Communicable Diseases

Seasonal Influenza


  • Seasonal Influenza is an acute viral infection that spreads easily and affects all age groups.
  • It is transmitted by inhaling droplets containing the virus or touching contaminated surfaces.
  • The incubation period lasts for an average of 2 to 4 days.
  • Taking the Seasonal Influenza vaccine every year is one of the most effective methods of prevention.
  • The majority of individuals who get influenza recover on their own without treatment. 

What is Seasonal Influenza?
Seasonal influenza is an acute viral infection that is easily spread and affects the respiratory system. The flu is caught through the nose or mouth then reaches the lungs. It can range from mild to severe and affects all age groups.
Other names: Flu, Grippe
Types of Seasonal Influenza Viruses:
There are 4 main types of Seasonal Influenza. Some of them affect humans and others affect animals. They are:
  • ​Influenza (A) viruses and influenza (B) viruses: They infect humans and are the cause of seasonal influenza which spreads in winter.
  • Influenza C virus: It infects humans and causes the circulation of flu throughout the entire year. 
  • Influenza D viruses: They affect cattle and are not known to infect or cause illness in people.
┄┄┄┄┄┄
WHAT TO DO -
1. Please output the part of the seasonal influenza text starting with "What is Seasonal" and going on through "illness in people.", word for word.
2. According to the seasonal influenza text, how long does the incubation period last on average?
The records are not needed for anything here.

Dataset records
┄┄┄┄┄┄
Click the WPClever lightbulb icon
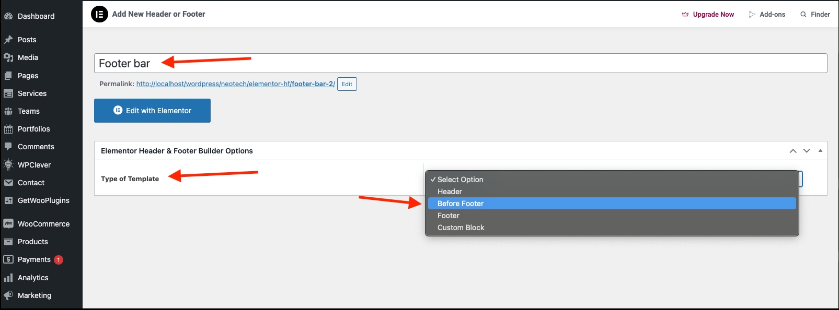839x310 pixels. [8, 165]
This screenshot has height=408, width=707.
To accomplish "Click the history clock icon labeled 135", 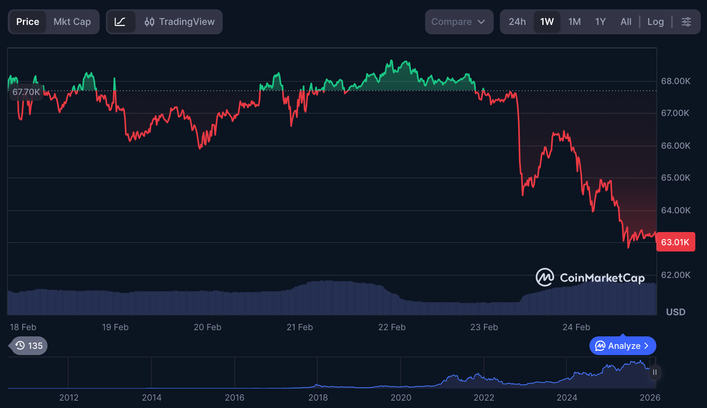I will click(29, 346).
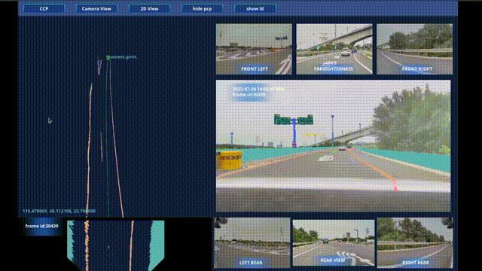
Task: Click the timestamp overlay in the main camera view
Action: 258,89
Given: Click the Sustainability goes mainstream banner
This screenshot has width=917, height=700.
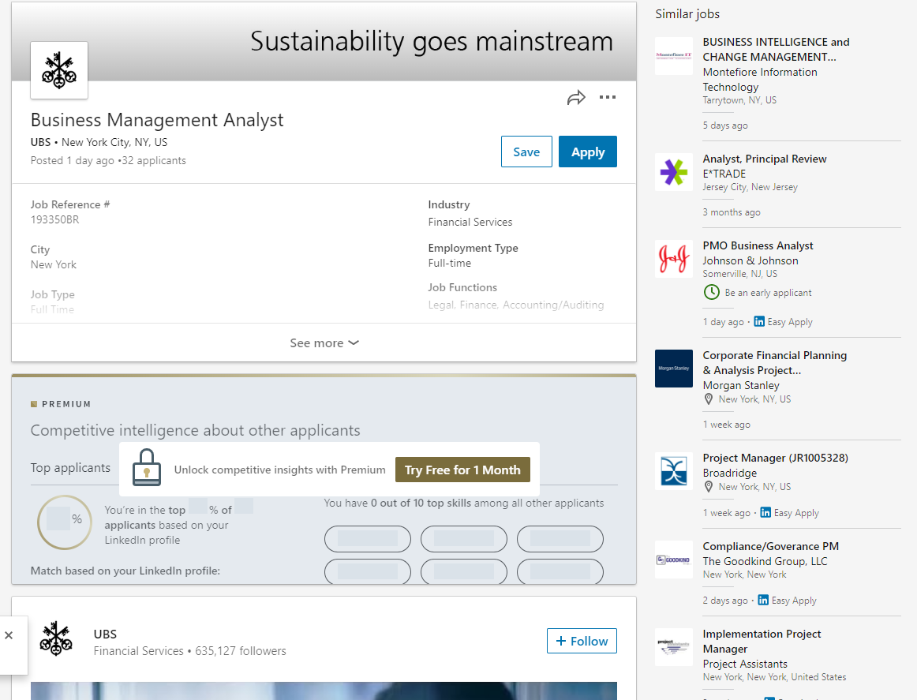Looking at the screenshot, I should coord(431,41).
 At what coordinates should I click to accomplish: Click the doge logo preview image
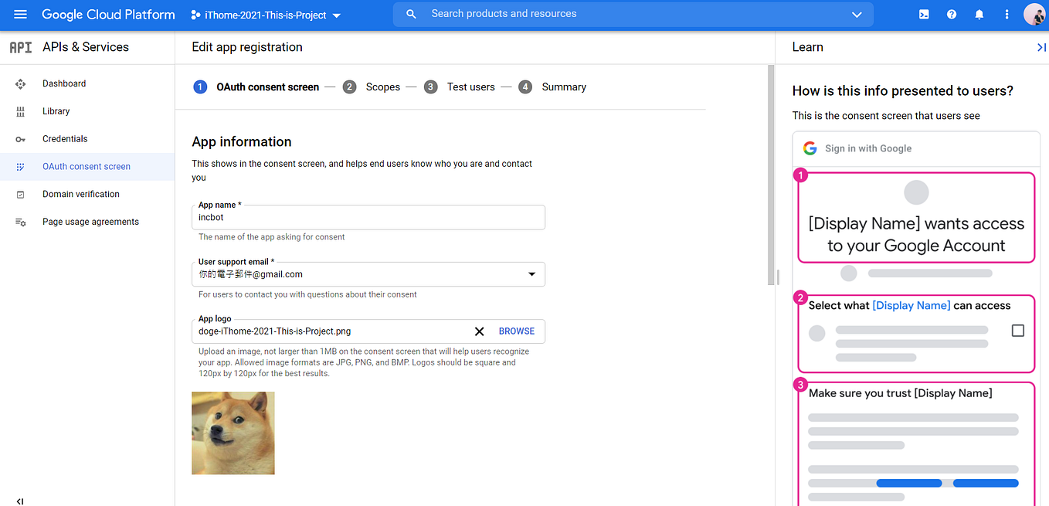tap(233, 433)
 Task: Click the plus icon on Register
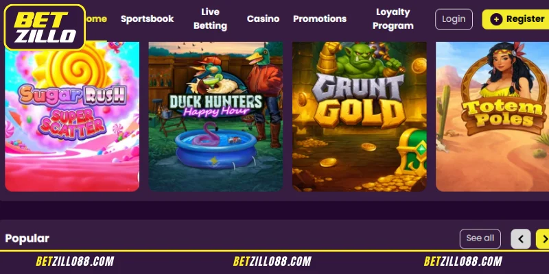click(496, 19)
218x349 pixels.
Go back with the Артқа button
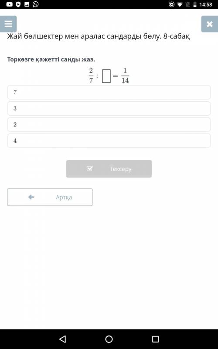click(50, 197)
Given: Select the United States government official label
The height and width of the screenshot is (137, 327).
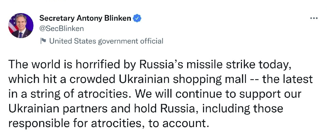Looking at the screenshot, I should pos(106,41).
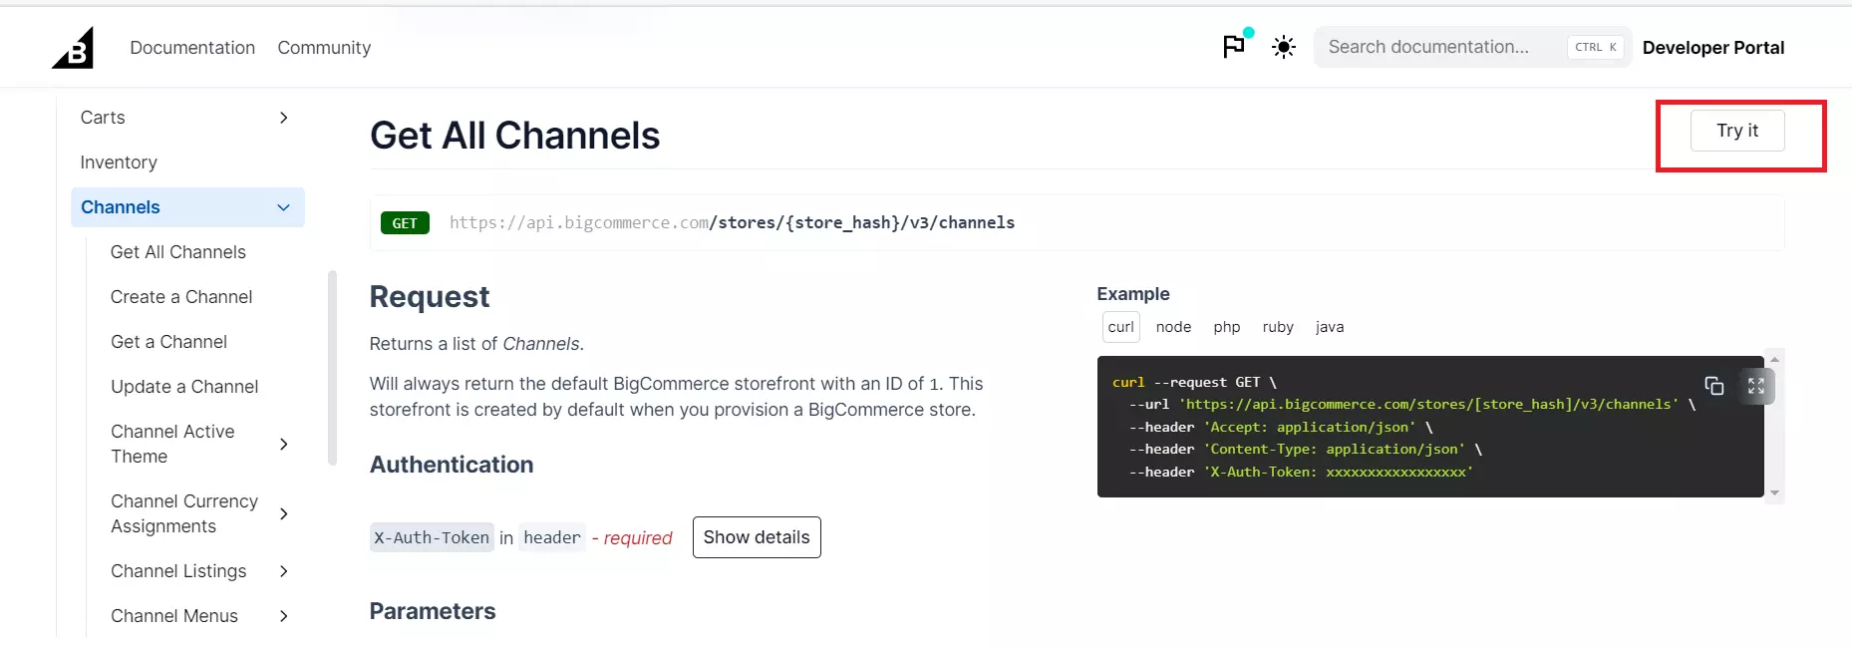Toggle dark mode with the sun icon

pos(1283,46)
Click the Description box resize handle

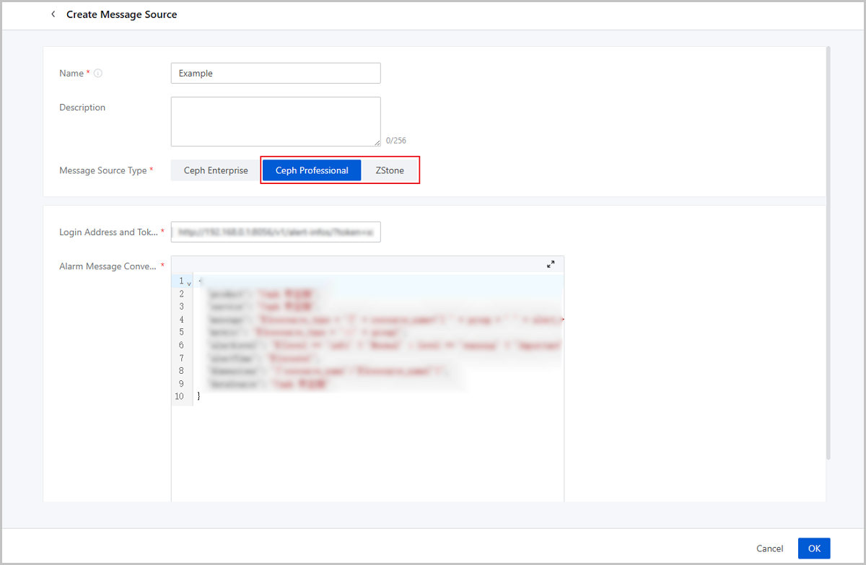tap(377, 143)
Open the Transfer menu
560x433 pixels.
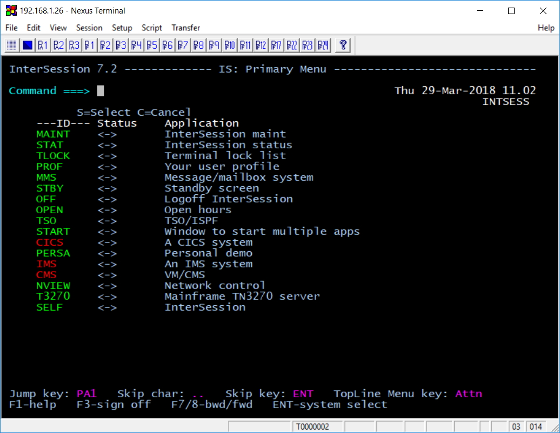click(186, 28)
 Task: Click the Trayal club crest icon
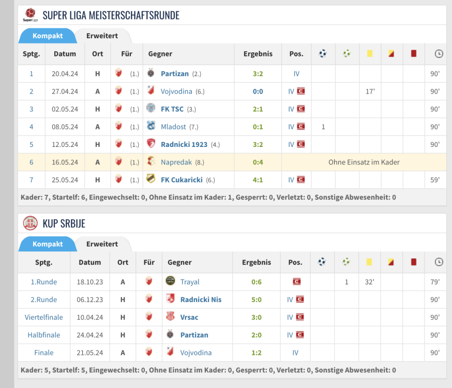tap(170, 281)
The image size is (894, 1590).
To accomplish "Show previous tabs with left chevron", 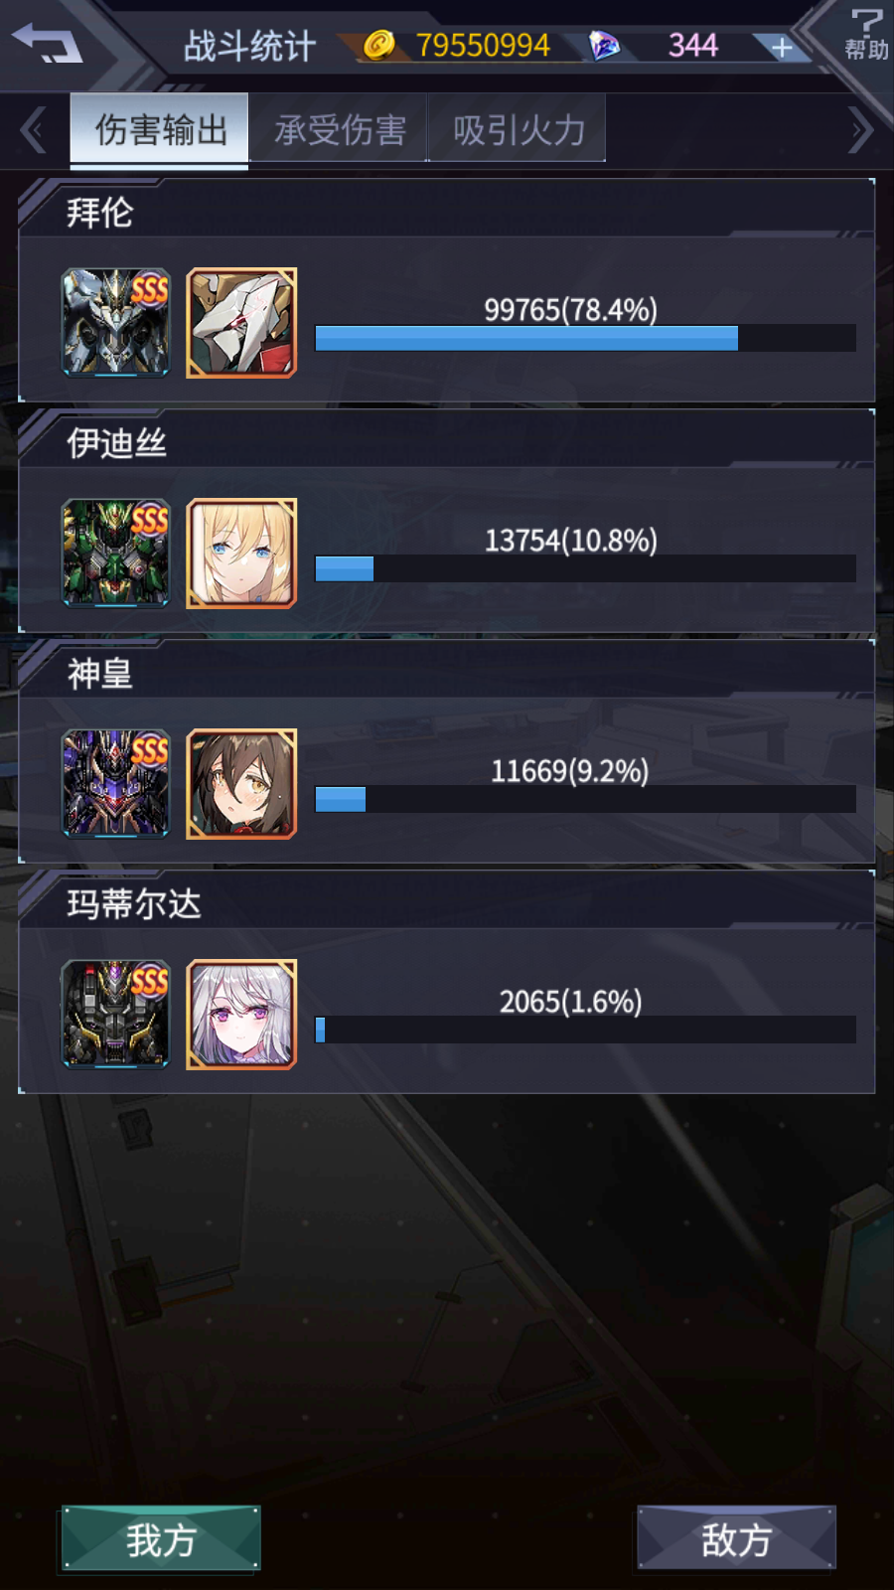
┄┄┄┄┄┄
ANSWERS FOR THE TASKS -
1.
What is Seasonal Influenza?
Seasonal influenza is an acute viral infection that is easily spread and affects the respiratory system. The flu is caught through the nose or mouth then reaches the lungs. It can range from mild to severe and affects all age groups.
Other names: Flu, Grippe
Types of Seasonal Influenza Viruses:
There are 4 main types of Seasonal Influenza. Some of them affect humans and others affect animals. They are:
  • ​Influenza (A) viruses and influenza (B) viruses: They infect humans and are the cause of seasonal influenza which spreads in winter.
  • Influenza C virus: It infects humans and causes the circulation of flu throughout the entire year. 
  • Influenza D viruses: They affect cattle and are not known to infect or cause illness in people.

2. 2 to 4 days.